Upgrading an Existing Deployment (file storage → raft + native backups)#

Audience: Operations Administrators Prerequisites: Helm installed, cluster access (kubectl/k0s), an existing Kleidia deployment installed before the native-DR release Outcome: OpenBao migrated from file storage to integrated raft, charts upgraded, and disaster-recovery backups verified working

This guide is for deployments installed before the native-DR release — i.e. ones where OpenBao still runs on file storage. New installs already ship on raft with native backups and need none of this.

Why upgrade: OpenBao on file storage has no snapshot API, so its backups never actually run. Moving to integrated raft storage enables real disaster-recovery snapshots, and the new charts add CloudNativePG WAL archiving (point-in-time recovery) for the database.

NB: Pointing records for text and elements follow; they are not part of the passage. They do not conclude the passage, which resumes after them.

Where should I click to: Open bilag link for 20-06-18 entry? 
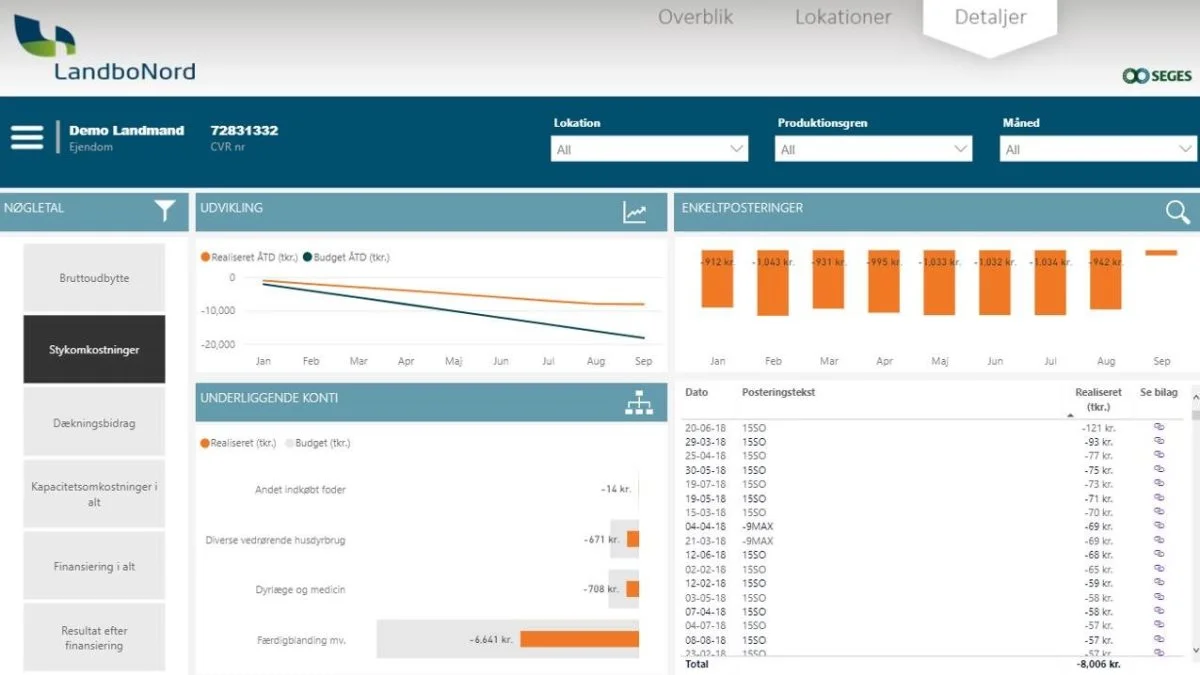(x=1159, y=427)
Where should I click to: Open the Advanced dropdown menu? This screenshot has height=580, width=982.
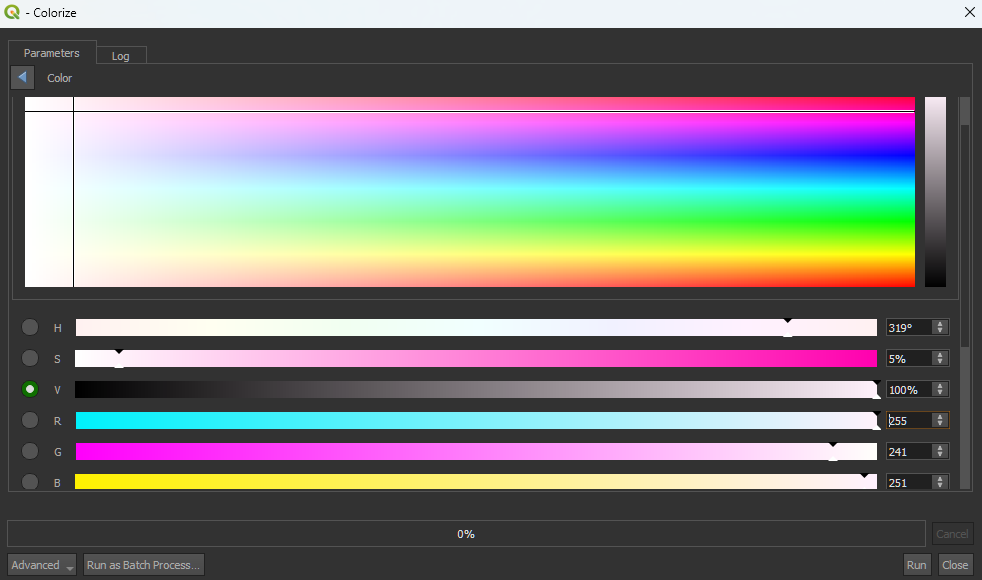click(x=43, y=565)
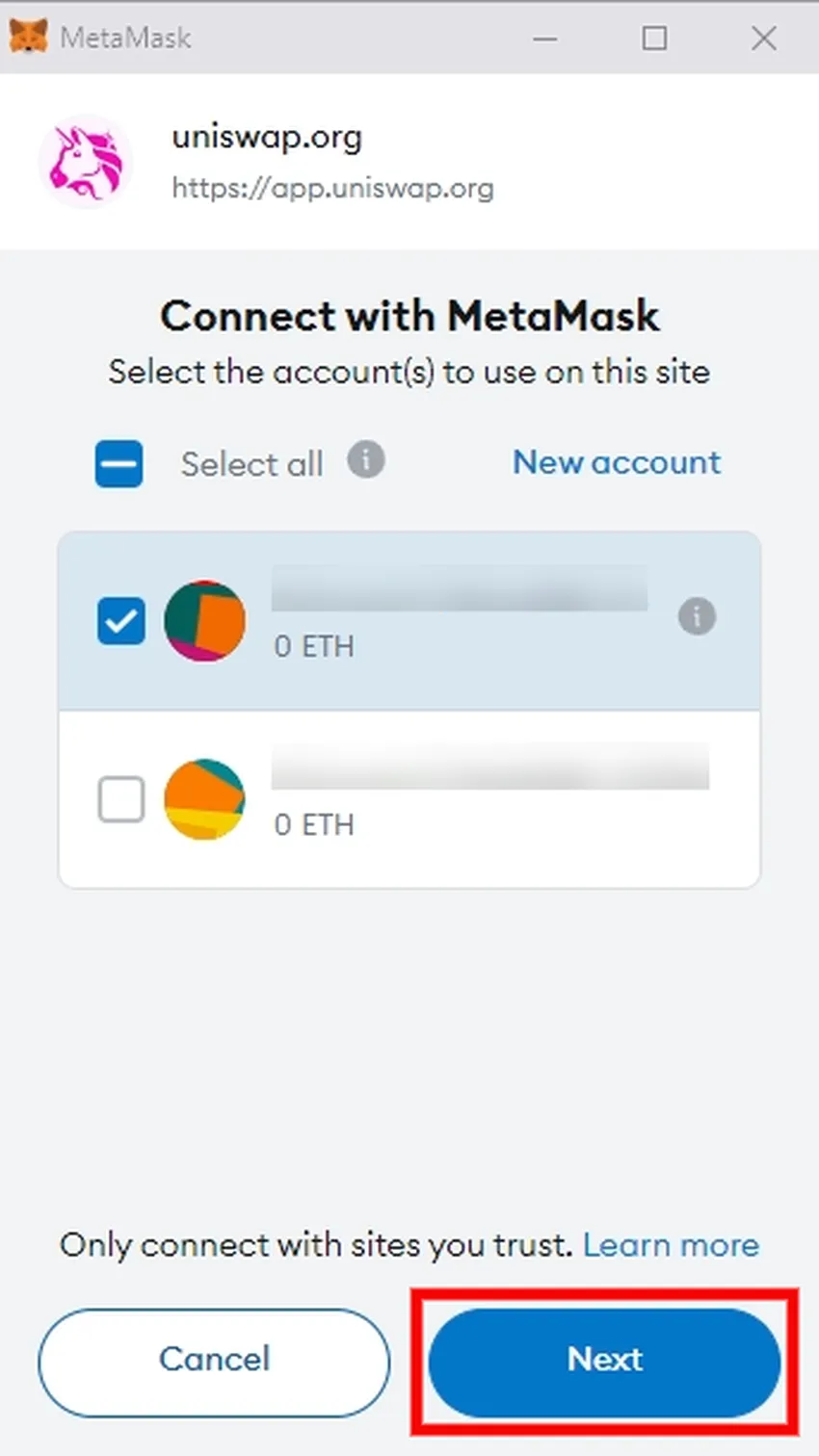Proceed with the Next button
Viewport: 819px width, 1456px height.
click(x=604, y=1362)
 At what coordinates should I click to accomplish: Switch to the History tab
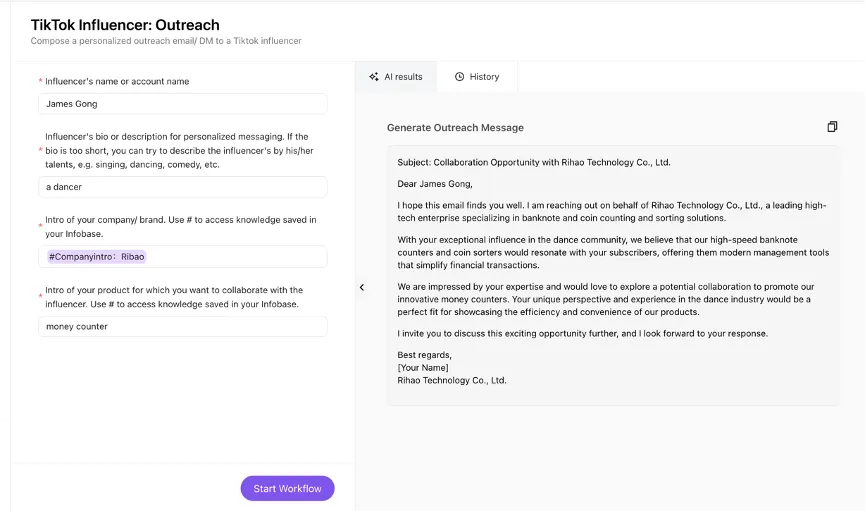[x=476, y=77]
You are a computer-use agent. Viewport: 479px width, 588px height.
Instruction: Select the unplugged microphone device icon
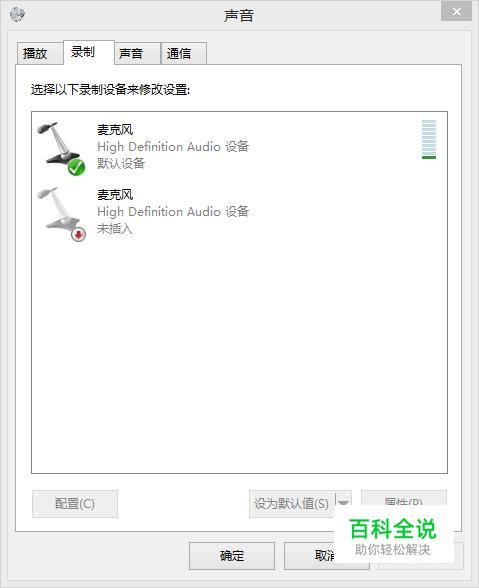(61, 214)
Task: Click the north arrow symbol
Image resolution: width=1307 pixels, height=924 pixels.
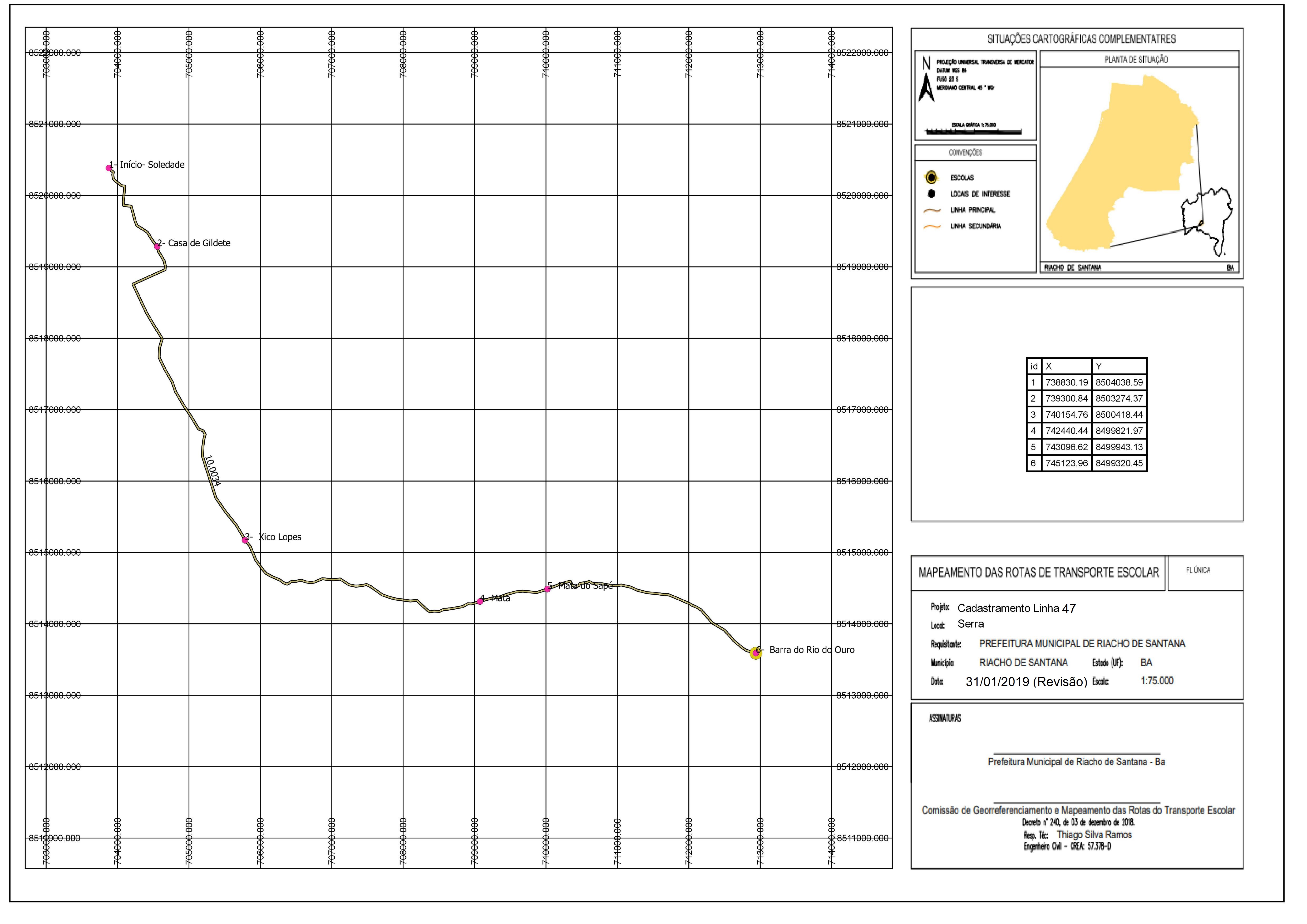Action: (927, 80)
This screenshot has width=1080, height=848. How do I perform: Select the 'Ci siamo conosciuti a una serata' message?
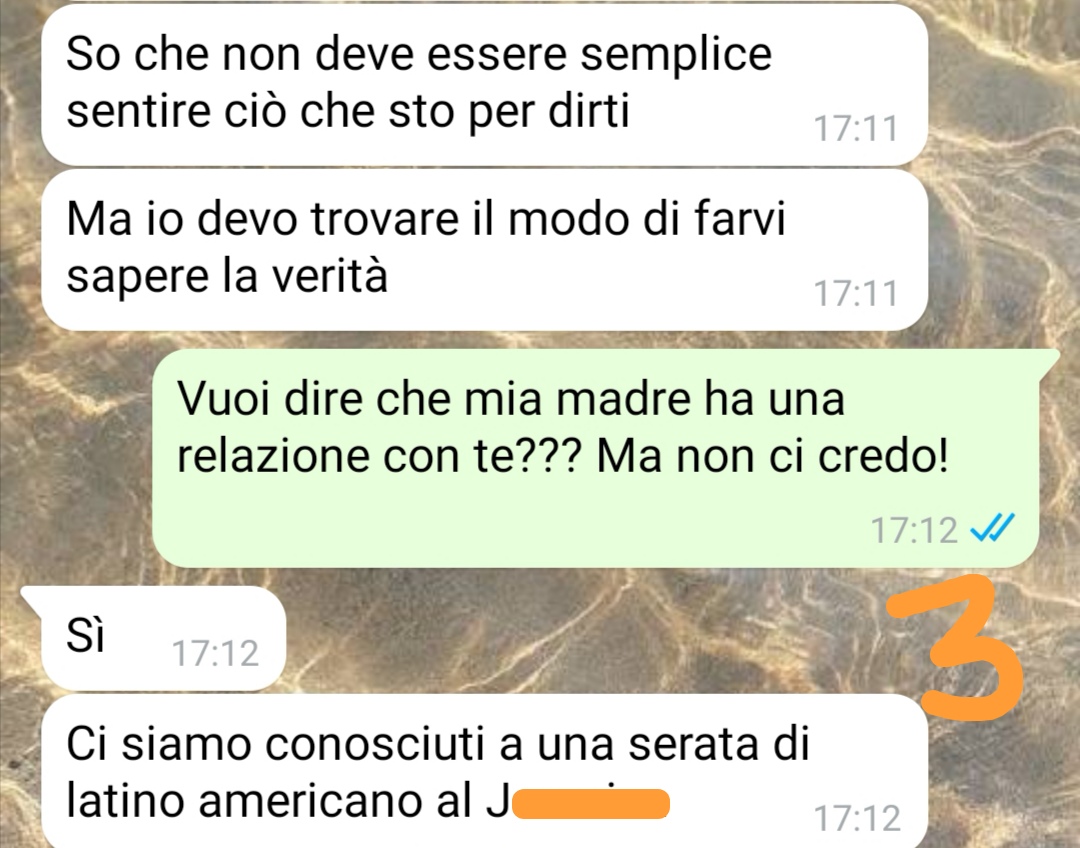[484, 771]
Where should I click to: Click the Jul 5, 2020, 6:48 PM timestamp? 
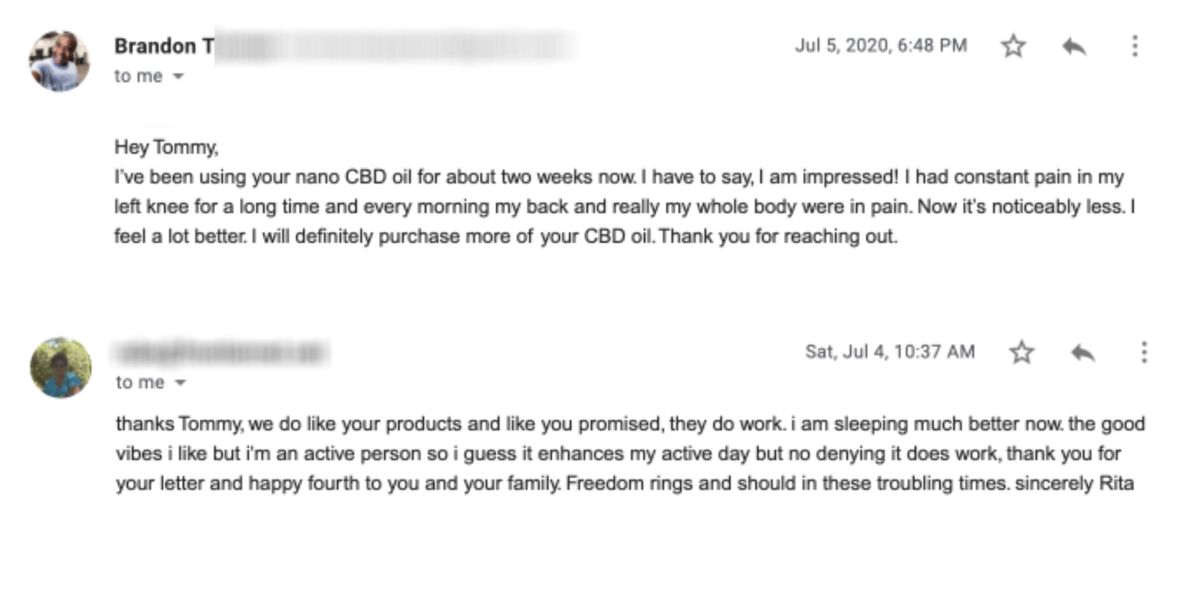pos(881,46)
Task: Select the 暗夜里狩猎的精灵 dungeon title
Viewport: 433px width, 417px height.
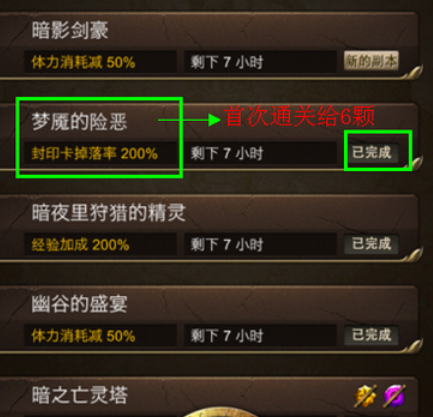Action: click(x=108, y=213)
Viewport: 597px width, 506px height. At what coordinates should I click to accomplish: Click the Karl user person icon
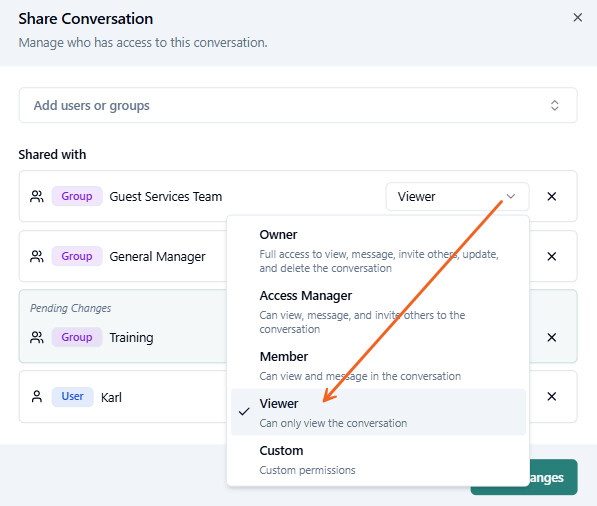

TL;DR: 1) migrate OpenBao file→raft with the script → 2) helm upgrade the charts → 3) verify and confirm backups. Migrate before upgrading — that order matters: OpenBao cannot boot the raft config on file-format data.

This procedure has been validated end-to-end on a live deployment, including both post-upgrade hook authentication paths.


Before you start (5 minutes)#

  1. Expect a brief OpenBao interruption. The migration stops OpenBao for seconds to a couple of minutes while it converts the data. The app pods keep running; secret access pauses during the restart.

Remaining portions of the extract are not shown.